# What to produce
Please copy the lines below word for word, from the line with "Task: Switch to the Ston hiegef tab" to the line with "will (x=201, y=363).", including both of those lines.

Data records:

⁂

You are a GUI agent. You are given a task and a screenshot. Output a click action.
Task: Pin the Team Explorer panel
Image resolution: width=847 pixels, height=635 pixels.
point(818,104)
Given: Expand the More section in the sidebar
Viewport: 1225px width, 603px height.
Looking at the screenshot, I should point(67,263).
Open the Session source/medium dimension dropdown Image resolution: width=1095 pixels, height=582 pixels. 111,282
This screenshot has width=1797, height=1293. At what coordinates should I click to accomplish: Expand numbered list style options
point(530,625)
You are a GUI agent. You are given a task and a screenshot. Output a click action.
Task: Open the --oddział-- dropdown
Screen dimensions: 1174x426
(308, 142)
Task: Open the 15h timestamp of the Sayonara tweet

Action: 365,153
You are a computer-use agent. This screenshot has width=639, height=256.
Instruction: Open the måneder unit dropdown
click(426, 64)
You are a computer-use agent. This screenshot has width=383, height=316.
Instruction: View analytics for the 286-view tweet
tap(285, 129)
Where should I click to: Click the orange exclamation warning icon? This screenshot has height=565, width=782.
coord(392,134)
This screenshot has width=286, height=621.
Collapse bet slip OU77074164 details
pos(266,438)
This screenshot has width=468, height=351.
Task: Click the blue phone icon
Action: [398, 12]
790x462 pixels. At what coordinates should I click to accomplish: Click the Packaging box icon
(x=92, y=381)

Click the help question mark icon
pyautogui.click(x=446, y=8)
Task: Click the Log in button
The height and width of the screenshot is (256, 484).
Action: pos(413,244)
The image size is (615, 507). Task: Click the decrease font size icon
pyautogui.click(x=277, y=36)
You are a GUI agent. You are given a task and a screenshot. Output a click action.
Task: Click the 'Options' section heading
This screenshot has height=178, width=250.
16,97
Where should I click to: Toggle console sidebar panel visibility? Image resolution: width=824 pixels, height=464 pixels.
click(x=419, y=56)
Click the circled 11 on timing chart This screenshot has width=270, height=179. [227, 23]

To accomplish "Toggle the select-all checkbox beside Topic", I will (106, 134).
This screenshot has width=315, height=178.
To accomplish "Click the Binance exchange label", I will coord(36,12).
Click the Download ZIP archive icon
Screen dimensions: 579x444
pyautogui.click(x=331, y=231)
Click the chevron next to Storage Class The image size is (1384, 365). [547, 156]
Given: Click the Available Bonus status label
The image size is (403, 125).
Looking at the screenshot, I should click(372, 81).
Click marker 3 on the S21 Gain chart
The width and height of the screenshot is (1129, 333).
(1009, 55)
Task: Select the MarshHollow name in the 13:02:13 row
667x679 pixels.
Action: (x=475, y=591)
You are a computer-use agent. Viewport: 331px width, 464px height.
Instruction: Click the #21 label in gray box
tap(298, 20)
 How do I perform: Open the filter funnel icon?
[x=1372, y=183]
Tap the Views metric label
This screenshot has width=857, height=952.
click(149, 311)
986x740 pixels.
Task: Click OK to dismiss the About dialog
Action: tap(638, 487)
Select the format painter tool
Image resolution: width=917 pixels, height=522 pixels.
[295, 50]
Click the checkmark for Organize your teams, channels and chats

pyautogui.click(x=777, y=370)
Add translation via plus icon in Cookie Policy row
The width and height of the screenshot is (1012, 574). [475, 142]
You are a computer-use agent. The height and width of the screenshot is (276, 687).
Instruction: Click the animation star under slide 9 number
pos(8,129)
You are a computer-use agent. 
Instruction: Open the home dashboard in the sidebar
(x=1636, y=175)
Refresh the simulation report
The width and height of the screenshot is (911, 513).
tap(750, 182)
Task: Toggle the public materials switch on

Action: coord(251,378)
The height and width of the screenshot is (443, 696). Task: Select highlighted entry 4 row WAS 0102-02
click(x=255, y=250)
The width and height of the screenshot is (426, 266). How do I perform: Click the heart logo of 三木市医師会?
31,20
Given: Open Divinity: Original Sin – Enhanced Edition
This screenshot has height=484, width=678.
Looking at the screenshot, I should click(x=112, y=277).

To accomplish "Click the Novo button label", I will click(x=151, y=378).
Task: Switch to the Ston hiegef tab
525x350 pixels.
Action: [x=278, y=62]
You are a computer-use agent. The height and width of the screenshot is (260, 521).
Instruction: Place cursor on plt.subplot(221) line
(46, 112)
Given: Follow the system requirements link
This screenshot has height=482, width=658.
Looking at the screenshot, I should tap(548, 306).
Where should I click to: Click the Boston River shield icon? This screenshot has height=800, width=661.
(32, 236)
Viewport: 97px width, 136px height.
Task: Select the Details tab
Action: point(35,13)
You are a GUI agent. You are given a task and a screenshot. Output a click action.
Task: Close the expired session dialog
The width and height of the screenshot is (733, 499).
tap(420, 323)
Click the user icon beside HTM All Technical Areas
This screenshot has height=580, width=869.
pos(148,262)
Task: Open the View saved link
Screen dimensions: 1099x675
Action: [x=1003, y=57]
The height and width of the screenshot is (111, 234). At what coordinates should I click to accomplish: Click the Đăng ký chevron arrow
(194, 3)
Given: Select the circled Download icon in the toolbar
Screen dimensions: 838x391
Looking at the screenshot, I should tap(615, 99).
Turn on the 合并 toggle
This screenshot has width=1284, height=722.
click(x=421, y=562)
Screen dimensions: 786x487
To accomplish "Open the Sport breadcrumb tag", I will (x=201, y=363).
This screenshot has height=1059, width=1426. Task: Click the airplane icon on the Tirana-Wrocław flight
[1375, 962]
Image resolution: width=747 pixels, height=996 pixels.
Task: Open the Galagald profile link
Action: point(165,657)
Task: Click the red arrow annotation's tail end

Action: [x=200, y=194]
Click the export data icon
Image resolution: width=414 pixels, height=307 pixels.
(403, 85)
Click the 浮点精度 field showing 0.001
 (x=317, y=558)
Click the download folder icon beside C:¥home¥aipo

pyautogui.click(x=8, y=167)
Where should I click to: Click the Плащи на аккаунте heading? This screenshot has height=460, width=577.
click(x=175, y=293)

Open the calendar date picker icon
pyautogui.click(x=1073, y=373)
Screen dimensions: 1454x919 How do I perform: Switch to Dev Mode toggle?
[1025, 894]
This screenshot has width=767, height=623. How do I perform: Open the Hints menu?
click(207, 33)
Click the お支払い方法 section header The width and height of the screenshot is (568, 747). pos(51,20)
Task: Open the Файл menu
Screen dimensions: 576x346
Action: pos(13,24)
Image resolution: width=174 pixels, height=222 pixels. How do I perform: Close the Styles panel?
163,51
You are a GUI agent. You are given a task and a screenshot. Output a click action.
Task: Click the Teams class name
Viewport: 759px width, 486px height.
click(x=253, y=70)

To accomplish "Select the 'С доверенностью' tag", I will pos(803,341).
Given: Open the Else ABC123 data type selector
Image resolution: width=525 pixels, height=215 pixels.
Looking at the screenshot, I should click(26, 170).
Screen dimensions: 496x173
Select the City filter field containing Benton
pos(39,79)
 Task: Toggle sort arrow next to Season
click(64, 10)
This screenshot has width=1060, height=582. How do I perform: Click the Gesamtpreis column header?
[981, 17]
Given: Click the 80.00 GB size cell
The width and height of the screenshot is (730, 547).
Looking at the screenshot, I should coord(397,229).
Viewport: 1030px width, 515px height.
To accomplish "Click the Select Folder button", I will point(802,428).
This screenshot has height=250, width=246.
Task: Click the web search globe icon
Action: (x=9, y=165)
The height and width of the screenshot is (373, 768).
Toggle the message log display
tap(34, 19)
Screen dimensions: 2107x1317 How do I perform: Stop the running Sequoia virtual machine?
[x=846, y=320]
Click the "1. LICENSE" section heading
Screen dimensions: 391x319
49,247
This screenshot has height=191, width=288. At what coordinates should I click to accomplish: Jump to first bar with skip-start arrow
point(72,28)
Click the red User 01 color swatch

⁂

# Output for this exercise
Task: Switch to the Ston hiegef tab
525x350 pixels.
Action: [x=278, y=62]
You are a computer-use agent. The height and width of the screenshot is (260, 521).
Instruction: Place cursor on plt.subplot(221) line
(46, 112)
Given: Follow the system requirements link
This screenshot has height=482, width=658.
Looking at the screenshot, I should tap(548, 306).
Where should I click to: Click the Boston River shield icon? This screenshot has height=800, width=661.
(32, 236)
Viewport: 97px width, 136px height.
Task: Select the Details tab
Action: point(35,13)
You are a GUI agent. You are given a task and a screenshot. Output a click action.
Task: Close the expired session dialog
The width and height of the screenshot is (733, 499).
tap(420, 323)
Click the user icon beside HTM All Technical Areas
This screenshot has height=580, width=869.
pos(148,262)
Task: Open the View saved link
Screen dimensions: 1099x675
Action: [x=1003, y=57]
The height and width of the screenshot is (111, 234). At what coordinates should I click to accomplish: Click the Đăng ký chevron arrow
(194, 3)
Given: Select the circled Download icon in the toolbar
Screen dimensions: 838x391
Looking at the screenshot, I should tap(615, 99).
Turn on the 合并 toggle
This screenshot has width=1284, height=722.
click(x=421, y=562)
Screen dimensions: 786x487
To accomplish "Open the Sport breadcrumb tag", I will (x=201, y=363).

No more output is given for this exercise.